** The task **
Here is a block of records. Copy every line in it that includes "Новый".

··········

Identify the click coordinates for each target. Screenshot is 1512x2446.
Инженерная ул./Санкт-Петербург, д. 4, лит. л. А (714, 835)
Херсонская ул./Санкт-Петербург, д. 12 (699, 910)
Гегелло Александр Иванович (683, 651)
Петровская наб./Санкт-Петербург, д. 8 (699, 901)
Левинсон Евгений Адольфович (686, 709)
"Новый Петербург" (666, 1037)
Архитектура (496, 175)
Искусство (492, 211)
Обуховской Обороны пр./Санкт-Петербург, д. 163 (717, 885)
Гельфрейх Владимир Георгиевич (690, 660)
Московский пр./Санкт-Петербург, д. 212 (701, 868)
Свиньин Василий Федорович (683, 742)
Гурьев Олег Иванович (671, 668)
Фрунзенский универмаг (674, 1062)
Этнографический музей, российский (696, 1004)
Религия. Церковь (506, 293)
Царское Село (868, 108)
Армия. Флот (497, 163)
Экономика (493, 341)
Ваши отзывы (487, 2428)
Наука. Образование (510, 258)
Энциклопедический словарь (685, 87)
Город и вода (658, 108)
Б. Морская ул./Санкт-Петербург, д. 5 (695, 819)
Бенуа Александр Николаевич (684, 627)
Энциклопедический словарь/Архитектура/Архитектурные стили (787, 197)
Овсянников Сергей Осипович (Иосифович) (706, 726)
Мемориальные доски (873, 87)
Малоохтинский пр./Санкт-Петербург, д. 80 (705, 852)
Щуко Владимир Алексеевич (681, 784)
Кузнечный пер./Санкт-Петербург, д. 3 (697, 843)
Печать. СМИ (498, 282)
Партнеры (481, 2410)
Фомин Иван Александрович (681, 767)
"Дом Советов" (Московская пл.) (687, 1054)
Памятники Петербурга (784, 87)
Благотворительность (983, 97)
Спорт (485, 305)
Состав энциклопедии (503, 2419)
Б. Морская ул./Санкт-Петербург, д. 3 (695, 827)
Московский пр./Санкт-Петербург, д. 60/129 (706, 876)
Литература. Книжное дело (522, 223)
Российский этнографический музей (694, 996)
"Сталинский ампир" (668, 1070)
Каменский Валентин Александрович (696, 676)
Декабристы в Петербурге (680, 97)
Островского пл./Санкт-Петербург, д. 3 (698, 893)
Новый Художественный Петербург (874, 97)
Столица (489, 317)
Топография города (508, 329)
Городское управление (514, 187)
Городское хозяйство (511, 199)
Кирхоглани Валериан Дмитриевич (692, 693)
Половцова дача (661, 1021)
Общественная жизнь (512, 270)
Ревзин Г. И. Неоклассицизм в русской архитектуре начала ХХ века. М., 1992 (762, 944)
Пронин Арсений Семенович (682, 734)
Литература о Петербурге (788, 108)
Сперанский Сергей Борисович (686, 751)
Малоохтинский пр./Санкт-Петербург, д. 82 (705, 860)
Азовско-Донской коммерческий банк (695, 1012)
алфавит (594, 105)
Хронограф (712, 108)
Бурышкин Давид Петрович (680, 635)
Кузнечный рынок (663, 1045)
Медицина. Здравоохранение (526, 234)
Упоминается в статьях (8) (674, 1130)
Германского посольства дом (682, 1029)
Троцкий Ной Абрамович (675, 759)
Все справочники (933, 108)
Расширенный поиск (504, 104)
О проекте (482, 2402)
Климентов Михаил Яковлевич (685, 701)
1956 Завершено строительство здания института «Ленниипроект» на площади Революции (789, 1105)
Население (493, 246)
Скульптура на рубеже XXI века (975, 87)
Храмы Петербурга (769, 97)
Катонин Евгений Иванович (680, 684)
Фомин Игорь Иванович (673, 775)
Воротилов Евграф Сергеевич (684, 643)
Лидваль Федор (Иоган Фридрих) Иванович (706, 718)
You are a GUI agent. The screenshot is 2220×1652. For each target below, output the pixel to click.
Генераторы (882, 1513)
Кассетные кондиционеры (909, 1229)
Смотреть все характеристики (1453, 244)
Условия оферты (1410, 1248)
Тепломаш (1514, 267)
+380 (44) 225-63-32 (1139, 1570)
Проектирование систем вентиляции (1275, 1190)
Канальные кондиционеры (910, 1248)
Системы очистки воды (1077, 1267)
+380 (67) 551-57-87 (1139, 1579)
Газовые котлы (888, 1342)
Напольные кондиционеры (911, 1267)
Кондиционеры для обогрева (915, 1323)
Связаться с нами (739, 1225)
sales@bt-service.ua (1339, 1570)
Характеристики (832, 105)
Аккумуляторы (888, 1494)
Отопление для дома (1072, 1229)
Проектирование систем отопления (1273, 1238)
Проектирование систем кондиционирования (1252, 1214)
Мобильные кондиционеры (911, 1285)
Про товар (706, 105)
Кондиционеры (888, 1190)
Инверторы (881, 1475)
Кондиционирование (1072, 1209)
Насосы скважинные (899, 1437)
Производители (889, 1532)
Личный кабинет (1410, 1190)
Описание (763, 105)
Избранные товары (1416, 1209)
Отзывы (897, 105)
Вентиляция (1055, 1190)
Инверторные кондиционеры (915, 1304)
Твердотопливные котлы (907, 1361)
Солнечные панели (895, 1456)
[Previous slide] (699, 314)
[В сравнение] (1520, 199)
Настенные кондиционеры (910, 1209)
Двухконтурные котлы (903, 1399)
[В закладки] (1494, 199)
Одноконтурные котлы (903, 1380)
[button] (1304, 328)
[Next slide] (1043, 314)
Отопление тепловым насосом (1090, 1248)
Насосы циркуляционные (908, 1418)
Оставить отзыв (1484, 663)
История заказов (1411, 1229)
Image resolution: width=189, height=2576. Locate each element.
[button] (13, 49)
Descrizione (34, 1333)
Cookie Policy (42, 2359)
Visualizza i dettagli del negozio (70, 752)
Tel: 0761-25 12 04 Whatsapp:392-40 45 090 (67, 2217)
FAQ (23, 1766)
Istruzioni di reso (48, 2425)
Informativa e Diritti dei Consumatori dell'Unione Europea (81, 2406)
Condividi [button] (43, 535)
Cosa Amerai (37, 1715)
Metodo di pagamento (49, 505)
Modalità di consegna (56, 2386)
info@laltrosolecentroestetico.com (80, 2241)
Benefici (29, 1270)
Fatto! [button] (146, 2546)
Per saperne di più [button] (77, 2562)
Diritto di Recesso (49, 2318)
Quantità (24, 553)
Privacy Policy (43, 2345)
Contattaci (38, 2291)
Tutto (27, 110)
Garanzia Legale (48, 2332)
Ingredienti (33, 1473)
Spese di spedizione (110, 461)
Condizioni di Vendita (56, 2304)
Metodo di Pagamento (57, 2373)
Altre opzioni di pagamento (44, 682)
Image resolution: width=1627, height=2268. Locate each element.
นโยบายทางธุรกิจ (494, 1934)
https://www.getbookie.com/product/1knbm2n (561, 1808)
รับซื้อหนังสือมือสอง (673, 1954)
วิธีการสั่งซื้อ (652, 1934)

··········

** Response **
"Новый Петербург" (666, 1037)
Новый Художественный Петербург (874, 97)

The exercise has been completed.